The much tweeted comings and goings of the US-China trade war has pulled the rug on nickel prices.

The metal was riding high mid-year, with prices having recovered from the 2017 average of $US4.73/lb to $US7/lb. But the uncertainty caused by the trade war has pulled what was looking to be the boom metal of 2018 back to more sedate territory of $US4.89/lb.

Nickel has not been alone, with other base metals also hit as investors fret about what happens to trade flows when tariffs get piled on top of one another.

Having said that, as the year comes to close, nickel is widely tipped to be a strong performer in 2019.

That’s because LME warehouse stocks have halved to more than 5-year lows, and because of the metal’s key role in the lithium ion-battery revolution in electric vehicles and renewable energy storage.

As previously mentioned in Stockhead, nickel is key to the increased energy density in batteries sought by car manufacturers to win over consumers to EV’s en masse.

It is essentially a new market for nickel, with its traditional stainless market chugging along nicely in terms of demand as well.

Pick well and be rewarded

As the nickel market is already in supply deficit, the idea is that it won’t take much for the metal to fulfil expectations that it will pop higher in 2019. An easing in trade war tensions would no doubt help its cause.

Given the expectations of higher prices next year, there could well be good news from nickel’s bad run in the second half of this year in that nickel stocks are down massively from where they were mid-year.
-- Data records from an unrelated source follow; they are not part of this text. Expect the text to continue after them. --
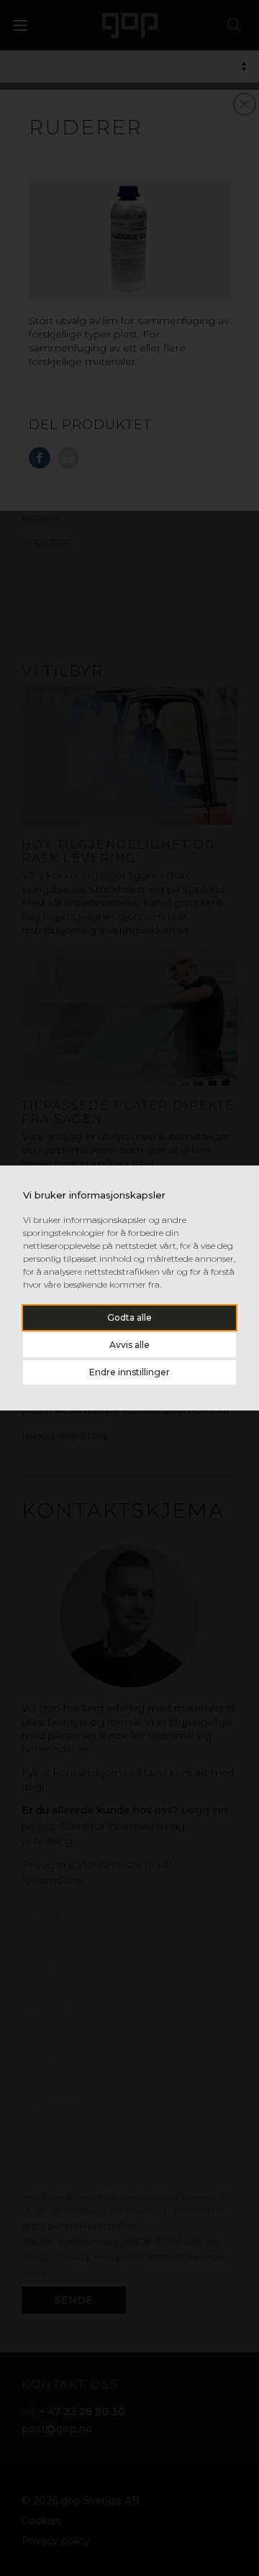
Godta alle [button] (129, 1317)
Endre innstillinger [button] (129, 1372)
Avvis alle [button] (129, 1344)
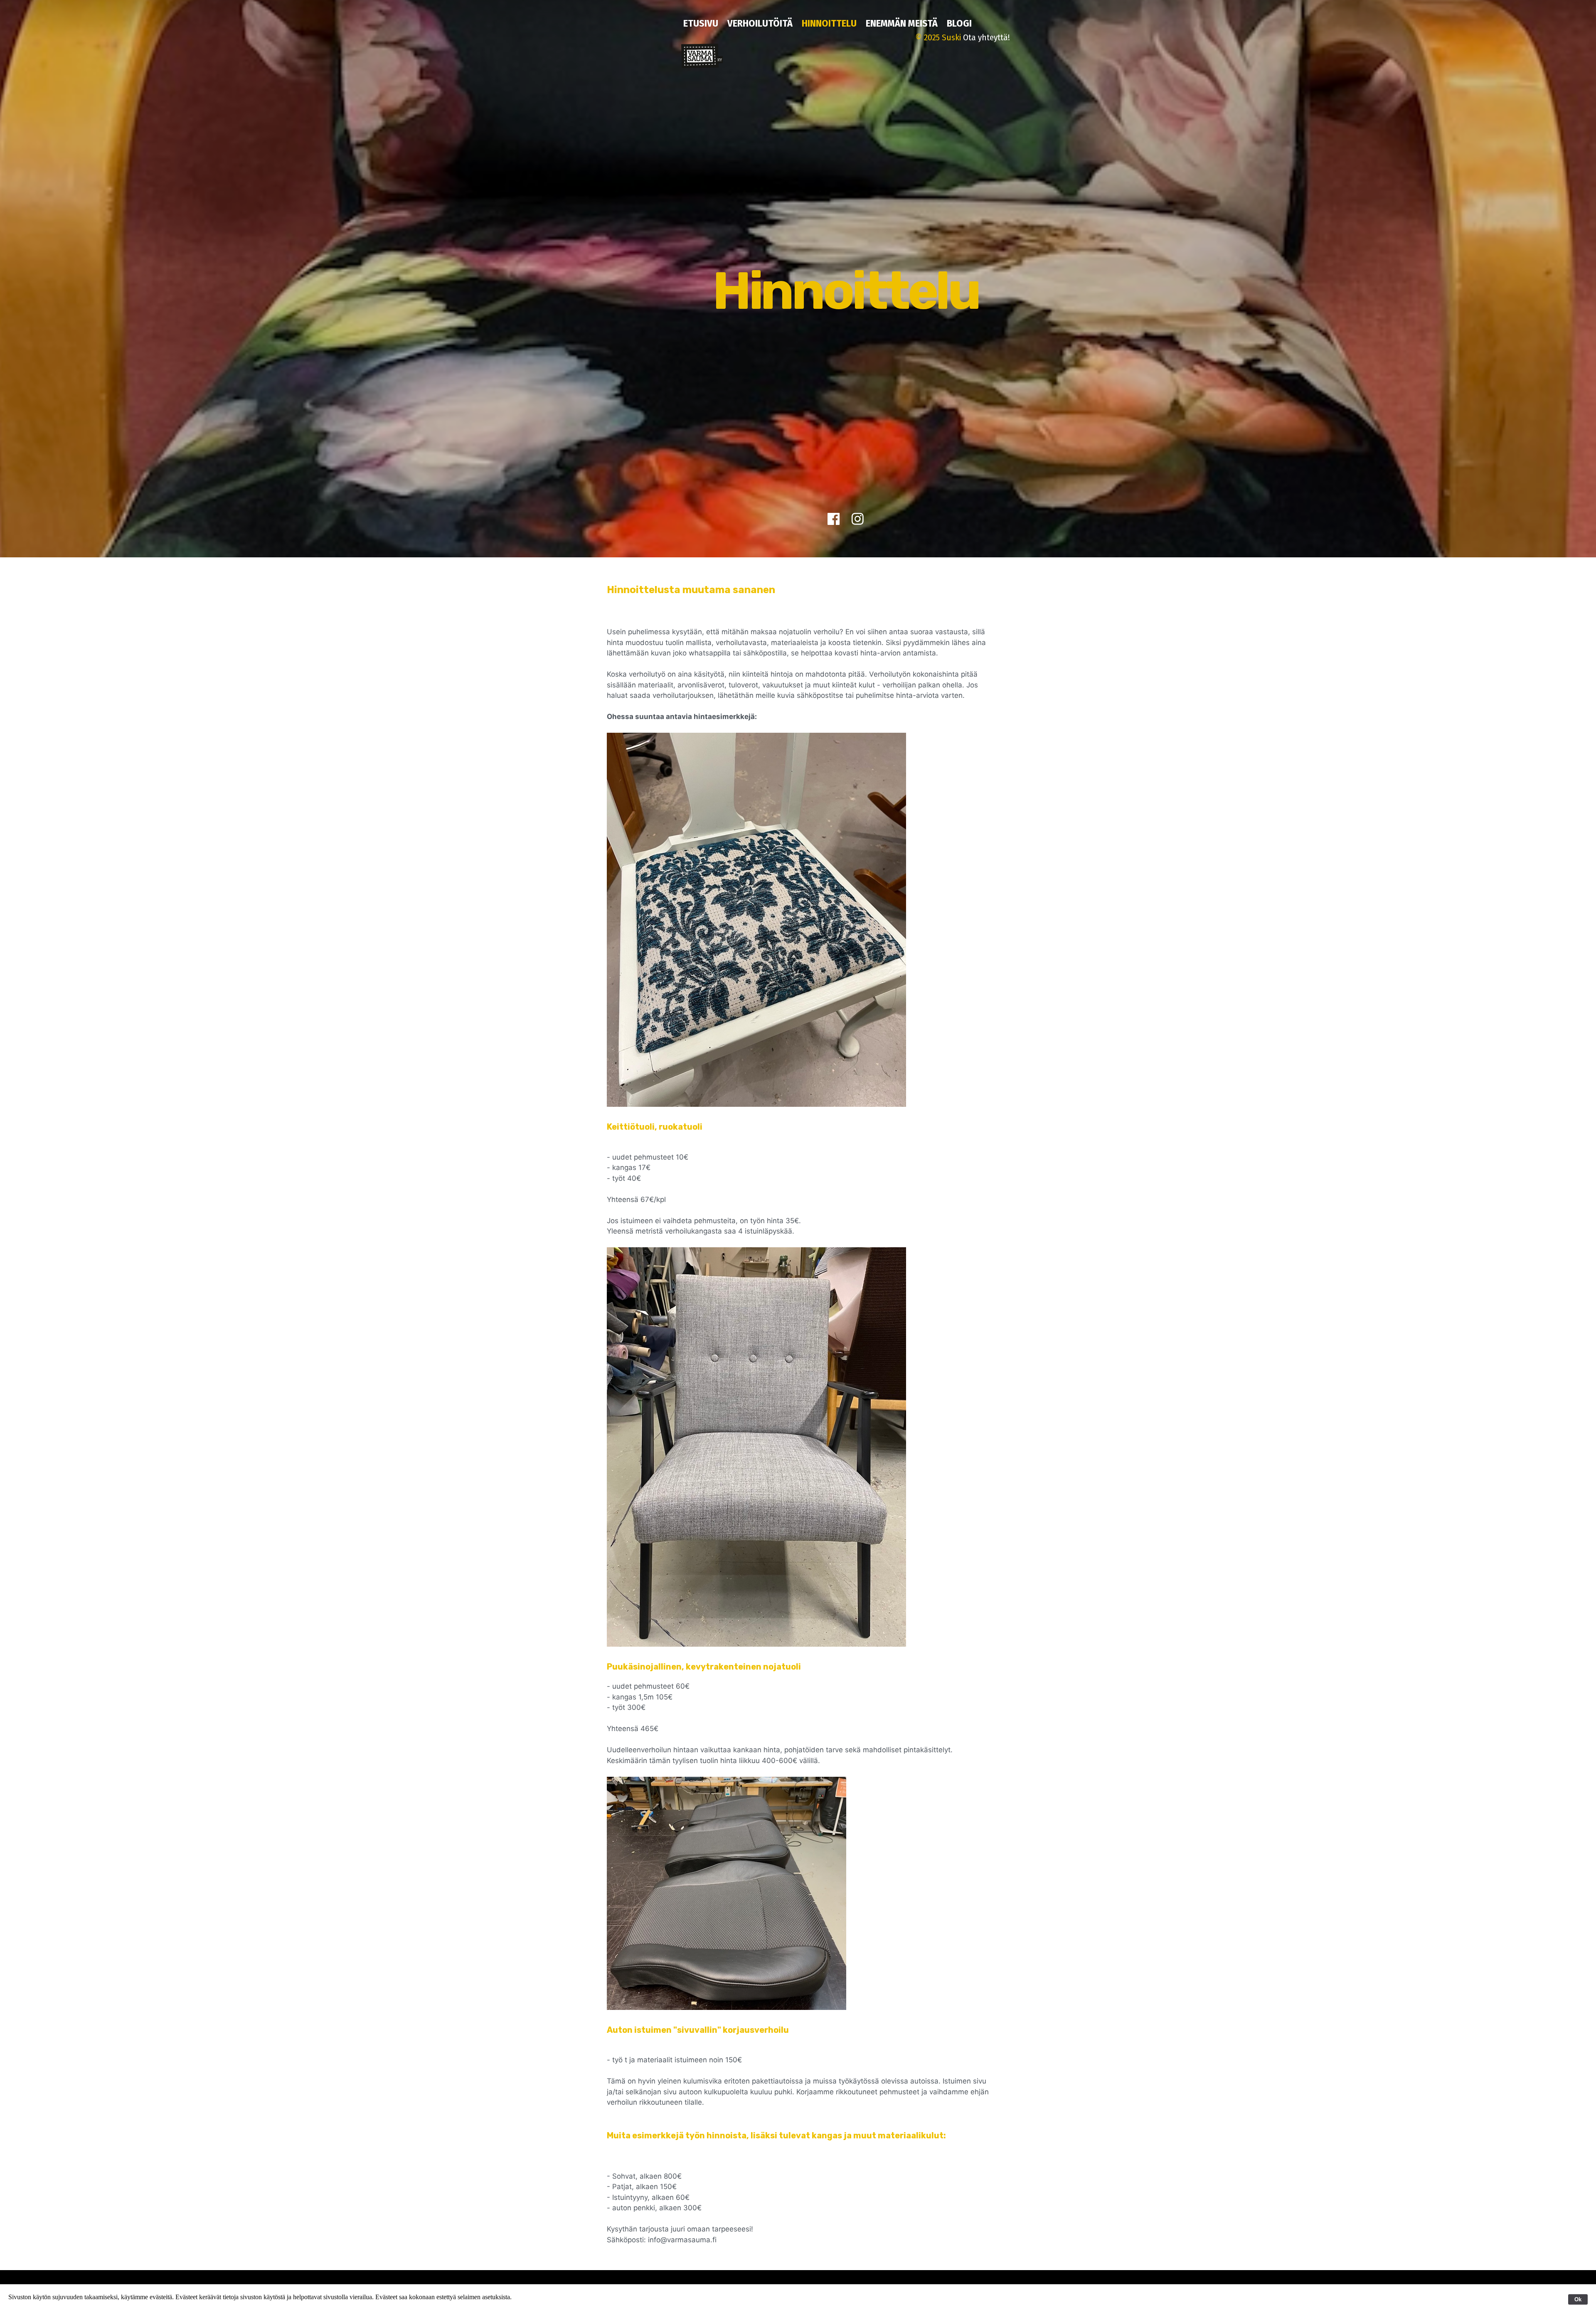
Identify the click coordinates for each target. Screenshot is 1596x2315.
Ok (1577, 2299)
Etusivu (700, 23)
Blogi (959, 23)
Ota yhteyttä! (986, 37)
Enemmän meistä (902, 23)
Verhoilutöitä (760, 23)
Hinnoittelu (829, 23)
It means selective buying of nickel stocks could be rewarding as 2019 unfolds.

Today’s interest is in Panoramic Resources (ASX:PAN), mentioned briefly here in early July when it was a 63.5c stock. It’s now back at 37.5c.

But fear not, three brokers have recently put the company in Christmas stocking consideration by nominating target share prices ranging from 60c to 73c.

While the strong target prices are partly due to the brokers expecting a nickel price recovery, the forecast nickel price levels they have based their target prices on are pretty much consensus.

The main factor in Panoramic’s high rating (on a target price basis) is the pending resumption of nickel production, along with copper and cobalt, at its Savannah project in the East Kimberley region of Western Australia.

Savannah was shut down in 2016 when nickel prices crashed to $US4.35/lb.

At a cost of $36m, Savannah is coming back as an annual producer of 10,800t of nickel, 6,100t of copper, and 800t of high-value cobalt (in concentrates).

All in the timing

Forecast average life-of-mine operating cash costs are estimated at $US2.40/lb nickel, and using a base case nickel price of $US5.50/lb, the internal rate of return comes out at 100%.

Plug in what is roughly a consensus long-term nickel price of $US6.75/lb and the IRR increases to 200%. That in itself explains why Panoramic is bringing Savannah back in to production.

It is not too far off either, with first concentrate shipments to its Chinese customers expected early in the March quarter next year.

Concerns about the timing of the nickel price recovery to levels which will make Savannah sing is mitigated somewhat by the hedging of 7,000t of nickel at substantially higher prices for delivery between February 2019 and June 2021.

Morgans was the most recent (December 12) of the brokers to initiate coverage of Panoramic with a 70c price target.

It said execution of the re-start was assisted by “significant infrastructure kept in good standing, Panoramic’s long established operating knowledge, low costs and supportive customers.”

“We think Panoramic will appeal to both specialist and generalist investors comfortable with more modest upside (of about 100%) in return for higher technical/commercial certainty on execution,” Morgans said.